Alzheimer's Disease Research - Current Award
|
Kathryn Moore, Ph.D.
New York University
New York, NY
Title: Innate immune signaling in Alzheimer's disease pathogenesis
Non-Technical Title: Role of the innate immune response in the development of Alzheimer's disease
Duration: April 1, 2008 - March 31, 2011
Award Type: Standard
Award Amount: $265,000 |
Summary:
This award seeks to study the role of the innate immune system in AD pathogenesis. and the role of Toll-like recceptors in mediating the microglial inflammatory response. Microglia likely play a key role in the clearance of Aß as well as in more chronic inflammatory changes as a result of Aß activation. |
Details:
Microglia are the primary immune cells of the brain and in Alzheimer's disease (AD) these cells accumulate at sites of ß-amyloid (Aß) deposits, including senile plaques. Microglial interactions with Aß incite a chronic inflammatory response that leads to neuronal degeneration, increased Aß deposition and disease progression. The microglial receptors and signaling pathways triggered by Aß that promote this chronic inflammation remain a matter of speculation. Our long-term goals are to identify the mechanisms of microglial activation by Aß and the impact of these pathways on disease. We hypothesize that the Toll-like receptors (TLR), an evolutionarily ancient family of microbial recognition receptors, initiate and maintain the microglial inflammatory response to Aß. This hypothesis is based on preliminary findings that targeting of members of this signaling pathway block microglial inflammatory responses to Aß. We propose to define the TLRs and co-receptors responsible for initiating this signalling, their impact on microglial inflammatory responses and the implications for disease. Understanding the mechanism(s) of microglial interactions with Aß and identifying the receptors involved in these interactions will provide valuable insight into the role of these cells in the pathogenesis of AD and potentially identify therapeutic targets in AD.
Publications:
Stewart CR, Stuart LM, Wilkinson K, van Gils JM, Deng J, Halle A, Rayner KJ, Boyer L, Zhong R, Frazier WA, El Khoury J, Golenbock DT, Moore KJ. CD36 ligands promote sterile inflammation through assembly of a Toll-like receptor 4 and 6 heterodimer. Nature Immunology. 2010; 11(2):155-61. 

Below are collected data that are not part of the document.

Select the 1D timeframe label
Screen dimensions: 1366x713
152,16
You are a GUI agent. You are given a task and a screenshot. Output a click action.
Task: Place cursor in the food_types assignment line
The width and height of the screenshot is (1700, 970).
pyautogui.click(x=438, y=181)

(This study identifies an innate immune signaling complex composed of CD36 and a novel Toll-like receptor (TLR) heterodimer of TLR4 and TLR6 that mediates the inflammatory response to atherogenic LDL and -amyloid, including the neurotoxicity that is pathogenomonic of Alzheimer's disease. This work identifies a common molecular mechanism underlying innate immune activation in atherosclerosis and Alzheimer disease. This was featured in a press release from Nature Immunology and highlighted in Nature Reviews in Immunology.)
Progress Updates:
Our work demonstrates that three cell surface proteins, called TLR4, TLR6 and CD36, previously implicated in the recognition of specific body-invading microbes, also assemble to form a newly-identified protein complex that recognizes both the Alzheimer’s disease beta-amyloid peptide and the atherosclerosis-associated oxidized LDL. Once this new complex binds beta-amyloid or oxidized LDL, it induces pro-inflammatory mediators that are implicated in the pathology of Alzheimer's disease and atherosclerosis. These findings identify a common molecular pathway involved in triggering and maintaining inflammation in atherosclerosis and Alzheimer's disease and indicate an opportunity to devise therapies that may be effective in treating both of these conditions. We have recently published this work in the journal Nature Immunology and it was also highlighted in the prestigious scientific journal, Nature Reviews in Immunology.